Quoted text
○ ○ ○ ○ ○

Many of the outward signs of visible tree decline are directly related to issues in the roots. The roots have vital functions for healthy trees, such as stability and structure, moisture uptake and energy storage.

Planting a tree the right way

Let's start at the beginning. Often, trees are installed wrong. They are planted too deep or too high, or the root ball is not treated properly. A common problem is that nurseries use a synthetic burlap to ball the trees up for transplanting. This synthetic burlap needs to be removed or sliced open at the time of planting to ensure that roots can grow freely into the outer soil area, producing healthy root structure. Trees where the plastic burlap is left on often fall over when the tree grows larger but the root ball remains small and contained.

When the roots aren't happy the tree is not happy. Many common problems with tree roots are caused by caring homeowners trying to help their trees, but they aren't aware of proper cultural practices. Start by protecting the trees roots by keeping vehicles and equipment away from the trunk and roots of the tree. This can prevent injury and future rotting or insect damage by keeping the tree healthy and whole.

More Tree Information

Thinking of planting a tree or need more advice on caring for yours? Check out these articles:

Angi Guide to Tree Care and Services

When is the best time to plant a tree?

○ ○ ○ ○ ○

Information supplied
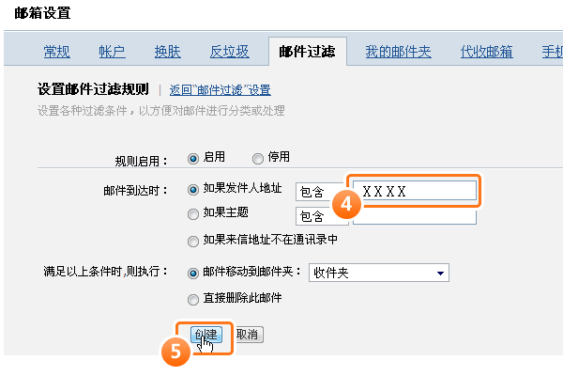The image size is (563, 376).
Task: Select the 邮件过滤 tab
Action: pos(307,52)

○ ○ ○ ○ ○

The task
In the text on tree roots, what must be done with synthetic burlap when a tree is planted?

Full solution
It needs to be removed or sliced open.